Location
- Duck Lane Bournemouth, Dorset, BH11 9JJ England
- Coordinates: 50°45′45″N 1°55′13″W﻿ / ﻿50.7626°N 1.9203°W

Information
- Type: Academy
- Local authority: Bournemouth, Christchurch and Poole
- Trust: Ambitions Academies Trust
- Department for Education URN: 139037 Tables
- Ofsted: Reports
- Principal: Hayley Richley
- Gender: Co-educational
- Age: 11 to 16
- Enrolment: 654 (as of 2024)
- Website: https://www.oak-academy.co.uk/

= Oak Academy =

Oak Academy (formerly Oakmead College of Technology) is a co-educational secondary school located in the northern outskirts of Bournemouth in the English county of Dorset.

==History==
Previously a foundation school administered by Bournemouth Borough Council, in December 2012 Oakmead College of Technology converted to academy status and was renamed Oak Academy. The school is now sponsored by the Ambitions Academies Trust due to a legacy of low expectations and low exam outcomes for students. The current OFSTED rating is "Requires Improvement."
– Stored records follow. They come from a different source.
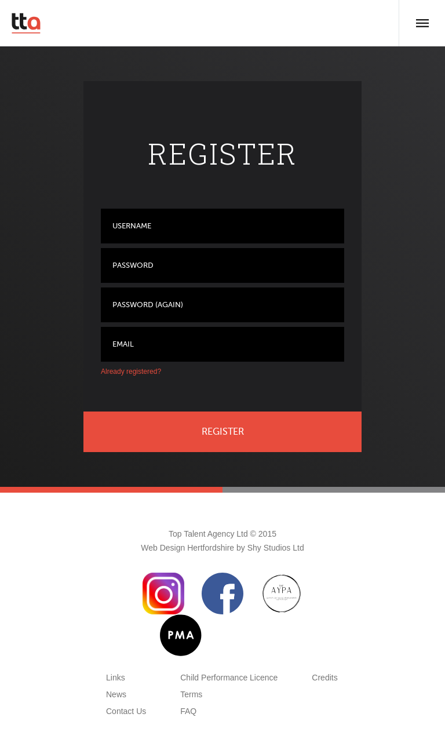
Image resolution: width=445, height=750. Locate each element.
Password (133, 265)
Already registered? (131, 371)
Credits (324, 677)
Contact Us (126, 711)
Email (123, 344)
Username (131, 225)
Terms (191, 694)
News (116, 694)
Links (115, 677)
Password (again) (147, 304)
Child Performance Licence (229, 677)
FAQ (188, 711)
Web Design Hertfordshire (187, 547)
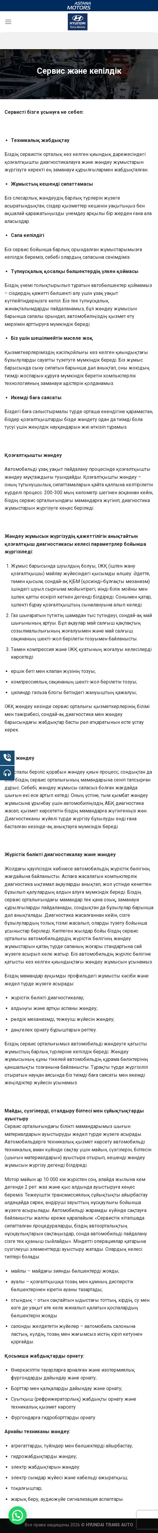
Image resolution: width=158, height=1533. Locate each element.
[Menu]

The school previously operated a sixth Form provision, but it was suspended in July 2018 due to low pupil numbers.

In September 2012 the school was the temporary location of the new LeAF Studio before the studio school was relocated to its own building in September 2013.

On 23 November 2023, work began on the complete redevelopment of the school site. The plans will see a phased demolition of the existing buildings, excluding the LeAF Studio School sports hall, to replace them with a single block for all subjects.

==Buildings==
The school is divided into blocks A and B (the original girls' and boys' schools).

A Block contains the following curriculum areas: English and Science, French & Spanish, Health & Social Care, Business and a media classroom. It also contains an assembly hall (hall A), a playground, the sports hall, one IT room, eight science labs, the library and two modern foreign language rooms.

B Block contains other curriculum areas: Geography, History, ICT & Computer Science, Drama, Music and Design & Technology, Sociology and Psychology. There are 5 Design & Technology rooms — one Food Technology room, one Resistant Materials room, one Graphics room, one Art room and one Electronics room. This section of the school also contains four ICT rooms, one Music room, another assembly hall (hall B), a playground, the canteen, the Inclusion Support Centre, and the main administrative offices.

A recently refurbished block now houses all of the Maths lessons delivered at the academy.